* **REQUIRED ACTION**
Each line from the start of the data below through the one containing "Pick the 柔和" must be reproduced exactly.

* **MATERIAL TO PROCESS**
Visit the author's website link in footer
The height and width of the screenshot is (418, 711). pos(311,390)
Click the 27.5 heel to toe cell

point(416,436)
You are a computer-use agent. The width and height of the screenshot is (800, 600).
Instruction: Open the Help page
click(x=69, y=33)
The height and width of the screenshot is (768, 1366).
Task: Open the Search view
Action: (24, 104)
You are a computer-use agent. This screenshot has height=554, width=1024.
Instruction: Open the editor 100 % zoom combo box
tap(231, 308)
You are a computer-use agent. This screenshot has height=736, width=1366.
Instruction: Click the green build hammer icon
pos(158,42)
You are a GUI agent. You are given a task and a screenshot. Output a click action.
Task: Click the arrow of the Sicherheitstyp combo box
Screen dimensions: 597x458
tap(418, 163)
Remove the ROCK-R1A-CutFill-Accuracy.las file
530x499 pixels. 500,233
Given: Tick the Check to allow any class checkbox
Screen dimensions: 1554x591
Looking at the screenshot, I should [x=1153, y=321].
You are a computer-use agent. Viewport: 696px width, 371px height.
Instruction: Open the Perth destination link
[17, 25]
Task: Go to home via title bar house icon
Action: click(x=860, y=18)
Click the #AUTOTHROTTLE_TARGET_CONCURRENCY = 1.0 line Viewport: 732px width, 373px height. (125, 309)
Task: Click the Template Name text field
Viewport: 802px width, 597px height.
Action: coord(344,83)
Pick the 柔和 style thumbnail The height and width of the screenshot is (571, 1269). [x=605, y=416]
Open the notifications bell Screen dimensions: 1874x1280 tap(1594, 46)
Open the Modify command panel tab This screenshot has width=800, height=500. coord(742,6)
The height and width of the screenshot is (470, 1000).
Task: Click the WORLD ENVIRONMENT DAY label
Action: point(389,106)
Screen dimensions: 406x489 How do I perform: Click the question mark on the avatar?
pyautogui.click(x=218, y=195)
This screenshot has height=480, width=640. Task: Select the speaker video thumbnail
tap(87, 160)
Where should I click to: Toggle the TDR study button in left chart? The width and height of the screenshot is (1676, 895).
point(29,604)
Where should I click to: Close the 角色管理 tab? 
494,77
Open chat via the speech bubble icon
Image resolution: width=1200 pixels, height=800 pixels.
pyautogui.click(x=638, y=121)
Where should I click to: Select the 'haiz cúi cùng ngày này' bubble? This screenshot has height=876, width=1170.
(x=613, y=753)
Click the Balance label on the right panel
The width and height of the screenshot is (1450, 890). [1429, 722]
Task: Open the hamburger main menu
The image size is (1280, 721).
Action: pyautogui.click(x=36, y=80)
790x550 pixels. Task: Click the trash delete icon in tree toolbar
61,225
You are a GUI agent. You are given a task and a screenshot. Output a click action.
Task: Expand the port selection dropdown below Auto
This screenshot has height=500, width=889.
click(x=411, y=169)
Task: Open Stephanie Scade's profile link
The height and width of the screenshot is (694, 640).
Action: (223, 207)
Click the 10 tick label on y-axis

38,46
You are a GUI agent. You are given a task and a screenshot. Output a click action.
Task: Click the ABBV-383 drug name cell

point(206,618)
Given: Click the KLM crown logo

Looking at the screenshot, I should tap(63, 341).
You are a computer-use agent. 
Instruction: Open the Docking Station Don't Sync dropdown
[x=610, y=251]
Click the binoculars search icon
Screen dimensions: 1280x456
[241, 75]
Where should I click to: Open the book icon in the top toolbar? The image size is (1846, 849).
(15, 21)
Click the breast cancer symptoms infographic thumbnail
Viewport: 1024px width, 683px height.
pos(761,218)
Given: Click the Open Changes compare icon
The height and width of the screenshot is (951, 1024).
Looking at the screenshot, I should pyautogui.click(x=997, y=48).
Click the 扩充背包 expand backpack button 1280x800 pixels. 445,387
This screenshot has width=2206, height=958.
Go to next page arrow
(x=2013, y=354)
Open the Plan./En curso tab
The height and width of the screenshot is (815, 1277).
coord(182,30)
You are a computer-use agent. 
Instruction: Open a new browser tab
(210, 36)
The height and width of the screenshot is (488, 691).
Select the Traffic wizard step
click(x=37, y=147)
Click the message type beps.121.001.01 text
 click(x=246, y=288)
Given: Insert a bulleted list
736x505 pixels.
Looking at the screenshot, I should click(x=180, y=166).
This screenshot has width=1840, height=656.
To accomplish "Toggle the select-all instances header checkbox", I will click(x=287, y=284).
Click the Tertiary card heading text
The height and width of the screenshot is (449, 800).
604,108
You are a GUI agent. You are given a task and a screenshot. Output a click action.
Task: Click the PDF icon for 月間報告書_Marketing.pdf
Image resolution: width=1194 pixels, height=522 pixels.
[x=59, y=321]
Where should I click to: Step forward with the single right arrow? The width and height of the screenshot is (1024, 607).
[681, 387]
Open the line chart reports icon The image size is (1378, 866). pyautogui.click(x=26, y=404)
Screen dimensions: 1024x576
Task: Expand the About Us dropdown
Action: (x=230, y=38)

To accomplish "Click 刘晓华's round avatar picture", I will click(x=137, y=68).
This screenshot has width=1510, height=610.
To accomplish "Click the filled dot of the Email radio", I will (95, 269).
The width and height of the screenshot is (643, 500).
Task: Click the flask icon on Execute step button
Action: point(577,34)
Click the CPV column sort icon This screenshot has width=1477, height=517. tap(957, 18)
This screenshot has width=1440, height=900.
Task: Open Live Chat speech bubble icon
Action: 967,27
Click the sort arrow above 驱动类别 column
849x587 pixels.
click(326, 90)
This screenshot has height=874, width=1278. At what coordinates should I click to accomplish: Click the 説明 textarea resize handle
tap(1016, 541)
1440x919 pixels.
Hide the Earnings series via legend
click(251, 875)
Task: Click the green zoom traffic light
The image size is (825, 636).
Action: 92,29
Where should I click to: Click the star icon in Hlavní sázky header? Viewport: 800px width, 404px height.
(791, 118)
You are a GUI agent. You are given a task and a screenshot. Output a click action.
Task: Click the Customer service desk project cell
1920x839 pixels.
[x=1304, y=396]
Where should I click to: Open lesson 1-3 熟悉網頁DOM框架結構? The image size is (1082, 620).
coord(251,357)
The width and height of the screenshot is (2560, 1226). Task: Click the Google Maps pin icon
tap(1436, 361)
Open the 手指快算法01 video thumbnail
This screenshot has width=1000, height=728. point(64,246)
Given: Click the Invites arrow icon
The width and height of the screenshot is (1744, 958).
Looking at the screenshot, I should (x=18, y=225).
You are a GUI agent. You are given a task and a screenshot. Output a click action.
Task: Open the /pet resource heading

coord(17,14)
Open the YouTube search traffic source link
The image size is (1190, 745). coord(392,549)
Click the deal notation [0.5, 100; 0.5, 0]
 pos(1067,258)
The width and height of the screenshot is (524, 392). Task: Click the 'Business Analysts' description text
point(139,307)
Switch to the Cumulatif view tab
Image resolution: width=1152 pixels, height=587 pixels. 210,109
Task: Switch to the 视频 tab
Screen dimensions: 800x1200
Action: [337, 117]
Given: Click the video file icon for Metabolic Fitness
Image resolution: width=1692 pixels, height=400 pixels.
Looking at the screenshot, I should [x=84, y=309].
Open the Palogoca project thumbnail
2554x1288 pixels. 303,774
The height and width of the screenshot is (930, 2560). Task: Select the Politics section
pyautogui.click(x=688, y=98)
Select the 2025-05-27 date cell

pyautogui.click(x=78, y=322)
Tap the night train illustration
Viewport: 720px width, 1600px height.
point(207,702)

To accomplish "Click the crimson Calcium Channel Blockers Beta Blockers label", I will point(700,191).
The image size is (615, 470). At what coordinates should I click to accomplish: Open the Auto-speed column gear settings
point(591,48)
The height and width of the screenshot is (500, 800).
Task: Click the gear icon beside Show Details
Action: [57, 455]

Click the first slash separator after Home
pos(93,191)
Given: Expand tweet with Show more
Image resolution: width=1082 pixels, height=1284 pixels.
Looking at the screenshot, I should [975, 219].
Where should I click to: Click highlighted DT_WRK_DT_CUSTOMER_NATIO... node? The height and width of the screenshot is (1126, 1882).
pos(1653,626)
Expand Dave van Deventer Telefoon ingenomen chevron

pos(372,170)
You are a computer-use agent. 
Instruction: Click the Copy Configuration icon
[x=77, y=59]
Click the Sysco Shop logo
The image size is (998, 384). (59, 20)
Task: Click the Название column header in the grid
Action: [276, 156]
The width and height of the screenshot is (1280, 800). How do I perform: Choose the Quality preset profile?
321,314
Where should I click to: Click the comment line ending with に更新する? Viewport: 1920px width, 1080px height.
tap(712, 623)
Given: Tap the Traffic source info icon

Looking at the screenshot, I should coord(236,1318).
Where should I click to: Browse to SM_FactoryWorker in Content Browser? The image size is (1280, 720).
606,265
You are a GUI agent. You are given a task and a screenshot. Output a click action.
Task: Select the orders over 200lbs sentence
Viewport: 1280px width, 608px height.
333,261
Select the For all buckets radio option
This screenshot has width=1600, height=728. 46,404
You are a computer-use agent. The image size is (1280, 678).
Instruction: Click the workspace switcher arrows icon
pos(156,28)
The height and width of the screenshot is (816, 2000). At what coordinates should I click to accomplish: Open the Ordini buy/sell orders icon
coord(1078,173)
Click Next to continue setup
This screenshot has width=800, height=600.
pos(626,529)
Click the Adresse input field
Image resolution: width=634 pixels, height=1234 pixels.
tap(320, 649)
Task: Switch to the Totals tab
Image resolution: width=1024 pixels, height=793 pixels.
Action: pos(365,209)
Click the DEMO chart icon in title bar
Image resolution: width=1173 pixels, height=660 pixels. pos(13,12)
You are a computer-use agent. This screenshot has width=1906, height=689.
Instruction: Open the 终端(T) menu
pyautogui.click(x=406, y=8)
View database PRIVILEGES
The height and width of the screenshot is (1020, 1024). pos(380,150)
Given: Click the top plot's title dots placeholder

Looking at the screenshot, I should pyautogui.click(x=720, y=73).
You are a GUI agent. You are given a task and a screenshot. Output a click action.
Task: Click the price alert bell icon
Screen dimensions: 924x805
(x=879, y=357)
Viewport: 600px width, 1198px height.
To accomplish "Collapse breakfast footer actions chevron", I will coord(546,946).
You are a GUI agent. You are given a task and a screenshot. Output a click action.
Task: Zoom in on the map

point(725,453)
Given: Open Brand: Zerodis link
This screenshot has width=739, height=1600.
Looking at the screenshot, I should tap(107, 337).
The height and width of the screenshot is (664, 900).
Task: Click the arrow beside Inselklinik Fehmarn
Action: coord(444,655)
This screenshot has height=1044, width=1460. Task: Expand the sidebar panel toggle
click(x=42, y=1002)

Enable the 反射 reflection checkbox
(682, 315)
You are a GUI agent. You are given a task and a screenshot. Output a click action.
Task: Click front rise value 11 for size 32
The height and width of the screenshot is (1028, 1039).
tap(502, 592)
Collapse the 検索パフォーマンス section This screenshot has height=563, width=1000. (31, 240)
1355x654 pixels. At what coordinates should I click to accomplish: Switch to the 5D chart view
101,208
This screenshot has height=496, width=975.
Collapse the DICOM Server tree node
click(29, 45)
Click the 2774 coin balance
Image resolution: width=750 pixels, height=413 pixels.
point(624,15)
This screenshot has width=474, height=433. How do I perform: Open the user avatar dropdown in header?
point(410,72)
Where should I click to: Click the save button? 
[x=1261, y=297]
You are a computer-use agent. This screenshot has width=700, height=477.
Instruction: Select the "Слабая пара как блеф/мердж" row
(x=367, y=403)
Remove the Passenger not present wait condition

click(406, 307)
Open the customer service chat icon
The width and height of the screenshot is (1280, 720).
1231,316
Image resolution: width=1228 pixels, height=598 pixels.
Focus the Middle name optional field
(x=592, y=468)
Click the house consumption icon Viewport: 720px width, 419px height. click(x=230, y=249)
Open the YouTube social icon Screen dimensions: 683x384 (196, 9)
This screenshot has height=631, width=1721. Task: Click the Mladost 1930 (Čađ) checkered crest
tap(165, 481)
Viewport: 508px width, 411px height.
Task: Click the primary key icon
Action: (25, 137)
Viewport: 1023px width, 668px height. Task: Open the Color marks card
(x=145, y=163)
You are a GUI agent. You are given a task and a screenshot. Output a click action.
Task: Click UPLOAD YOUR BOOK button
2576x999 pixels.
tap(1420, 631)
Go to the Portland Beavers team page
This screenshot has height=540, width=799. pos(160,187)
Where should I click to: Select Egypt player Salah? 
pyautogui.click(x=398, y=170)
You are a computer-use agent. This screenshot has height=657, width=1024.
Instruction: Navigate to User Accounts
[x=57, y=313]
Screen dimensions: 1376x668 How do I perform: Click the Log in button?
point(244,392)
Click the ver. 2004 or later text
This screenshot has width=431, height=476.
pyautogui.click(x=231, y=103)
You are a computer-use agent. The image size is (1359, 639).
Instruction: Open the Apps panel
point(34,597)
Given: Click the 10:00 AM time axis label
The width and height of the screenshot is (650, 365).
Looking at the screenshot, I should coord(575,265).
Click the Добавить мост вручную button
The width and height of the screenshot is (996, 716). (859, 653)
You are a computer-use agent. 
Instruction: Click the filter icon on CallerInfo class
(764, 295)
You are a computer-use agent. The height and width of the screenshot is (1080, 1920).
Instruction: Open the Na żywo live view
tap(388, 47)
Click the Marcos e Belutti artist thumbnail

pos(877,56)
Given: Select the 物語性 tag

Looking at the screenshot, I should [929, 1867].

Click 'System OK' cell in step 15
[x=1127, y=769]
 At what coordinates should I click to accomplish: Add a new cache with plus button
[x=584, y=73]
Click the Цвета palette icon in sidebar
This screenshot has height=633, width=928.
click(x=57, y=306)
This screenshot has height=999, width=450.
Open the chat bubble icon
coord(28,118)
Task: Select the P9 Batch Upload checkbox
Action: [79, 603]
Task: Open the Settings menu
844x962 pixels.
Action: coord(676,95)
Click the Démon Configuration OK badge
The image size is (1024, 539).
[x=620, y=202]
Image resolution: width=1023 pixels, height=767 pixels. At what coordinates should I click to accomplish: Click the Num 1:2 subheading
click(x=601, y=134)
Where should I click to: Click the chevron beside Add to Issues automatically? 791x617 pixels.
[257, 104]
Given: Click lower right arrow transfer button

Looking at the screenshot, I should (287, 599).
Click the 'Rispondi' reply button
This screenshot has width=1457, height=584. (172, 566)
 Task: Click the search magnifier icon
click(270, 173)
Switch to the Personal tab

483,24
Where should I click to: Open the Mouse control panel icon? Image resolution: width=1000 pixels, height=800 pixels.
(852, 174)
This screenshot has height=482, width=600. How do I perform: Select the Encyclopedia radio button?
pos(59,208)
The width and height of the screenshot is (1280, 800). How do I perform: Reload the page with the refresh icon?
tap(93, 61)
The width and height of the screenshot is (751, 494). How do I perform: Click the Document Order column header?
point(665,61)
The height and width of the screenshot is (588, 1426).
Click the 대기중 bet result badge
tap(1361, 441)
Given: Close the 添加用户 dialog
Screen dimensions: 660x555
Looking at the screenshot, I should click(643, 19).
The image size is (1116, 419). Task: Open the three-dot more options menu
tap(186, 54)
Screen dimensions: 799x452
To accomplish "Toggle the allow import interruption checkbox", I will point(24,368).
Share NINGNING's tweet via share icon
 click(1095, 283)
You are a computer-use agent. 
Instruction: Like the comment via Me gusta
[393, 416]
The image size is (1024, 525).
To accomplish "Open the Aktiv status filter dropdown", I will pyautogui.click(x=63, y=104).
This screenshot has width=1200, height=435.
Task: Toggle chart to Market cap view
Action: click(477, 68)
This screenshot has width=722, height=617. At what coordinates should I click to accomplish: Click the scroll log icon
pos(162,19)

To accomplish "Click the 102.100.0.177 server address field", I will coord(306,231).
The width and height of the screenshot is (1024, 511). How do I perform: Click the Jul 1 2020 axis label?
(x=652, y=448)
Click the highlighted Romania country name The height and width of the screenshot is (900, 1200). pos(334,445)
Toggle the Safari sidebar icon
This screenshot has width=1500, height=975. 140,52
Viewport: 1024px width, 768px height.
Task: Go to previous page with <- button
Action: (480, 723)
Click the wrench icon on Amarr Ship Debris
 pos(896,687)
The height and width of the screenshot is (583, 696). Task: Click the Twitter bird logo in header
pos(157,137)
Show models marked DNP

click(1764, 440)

* **RESULT BELOW**
Visit the author's website link in footer
The height and width of the screenshot is (418, 711). pos(311,390)
Click the 27.5 heel to toe cell

point(416,436)
You are a computer-use agent. The width and height of the screenshot is (800, 600).
Instruction: Open the Help page
click(x=69, y=33)
The height and width of the screenshot is (768, 1366).
Task: Open the Search view
Action: (24, 104)
You are a computer-use agent. This screenshot has height=554, width=1024.
Instruction: Open the editor 100 % zoom combo box
tap(231, 308)
You are a computer-use agent. This screenshot has height=736, width=1366.
Instruction: Click the green build hammer icon
pos(158,42)
You are a GUI agent. You are given a task and a screenshot. Output a click action.
Task: Click the arrow of the Sicherheitstyp combo box
Screen dimensions: 597x458
tap(418, 163)
Remove the ROCK-R1A-CutFill-Accuracy.las file
530x499 pixels. 500,233
Given: Tick the Check to allow any class checkbox
Screen dimensions: 1554x591
Looking at the screenshot, I should [x=1153, y=321].
You are a computer-use agent. Viewport: 696px width, 371px height.
Instruction: Open the Perth destination link
[17, 25]
Task: Go to home via title bar house icon
Action: click(x=860, y=18)
Click the #AUTOTHROTTLE_TARGET_CONCURRENCY = 1.0 line Viewport: 732px width, 373px height. (125, 309)
Task: Click the Template Name text field
Viewport: 802px width, 597px height.
Action: coord(344,83)
Pick the 柔和 style thumbnail The height and width of the screenshot is (571, 1269). [x=605, y=416]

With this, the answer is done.